Should I minimize or exploit the amount of cross-breeding between the pantheons?



This is a difficult issue, you see, now that I've decided to use 'em all in one single "continuity", if you'd like. It seems... awkward... to have only two or three non-Nordic names on the chart (which is the case right now, apart from Sigyn's parents the only inclusion of a non-Nordic entity is the mother of Syn, for whom I'm considering mostly Artemis and Athena. (Olympians mainly because I see them as the non-Northern-European-pantheon most likely to have close relations with the Aasgardians, and also because, heck, I don't have to look up everything when I'm dealing with them, cause I already, like, know stuff. P:) I'm leaning towards Artemis - I feel like the qualities she would inherit from Athena is already represented by my letting Odin or Ve (not sure which one yet, and I'm also considering Tyr, but I have this gut-instinct he shouldn't be a father) be her father, and I also feel like Artemis is more likely to have had a child with some barbaric northerner and then just send it away to him than Athena is. (Yeah, my justification for this is that Artemis is more of a feministic entity than Athena. Those of you who don't see the reasoning here are probably women. Those of you that do, and hate me, are probably too. Luckily, none of you know my name, or where I live, so I can continue my small-time-bigot'y ways undisturbed-like. Mwhahahaa.)

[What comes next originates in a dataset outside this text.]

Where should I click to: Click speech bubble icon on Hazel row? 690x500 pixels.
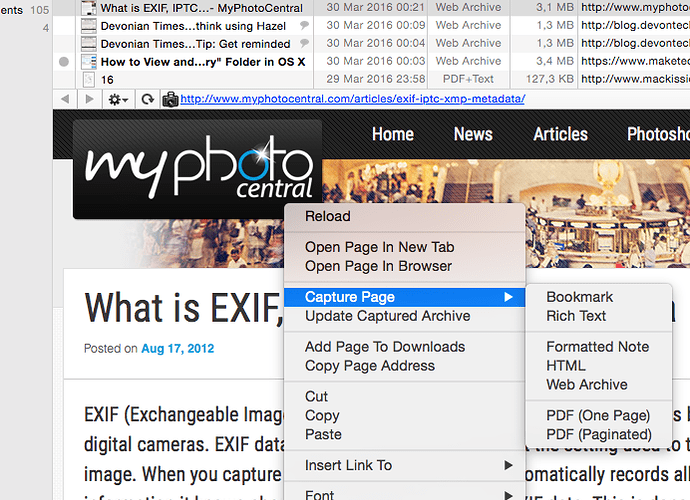[x=304, y=25]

Also, another, more simple thing, that I'd like opinions on: how, if at all, should Honir (Norwegian "Høne") be related to Odin? I'm playing with three scenarios - half-brother to Odin, nephew (making Honir the son of Vili or Ve) or half-brother to Frigg (and thus half-cousin to Odin, as well). But any other suggestion will be recieved with thanks. (For those possible-yet-unlikely Norse-religion-geeks reading this, I'm identifying Lóðurr with Loki, as I like to think there's a chance he might have had a hand (a subtle hand, but a hand) in creation, without stating it outright. By giving him a pseudonym which in one version of the tale of creation of Man is said to have aided Odin, I think I'm opening that possibility. (Incidentally, this is also a theme I'm going to use on my Loki-inspired divinity in my book-thingie, if I ever get around to writing more on it))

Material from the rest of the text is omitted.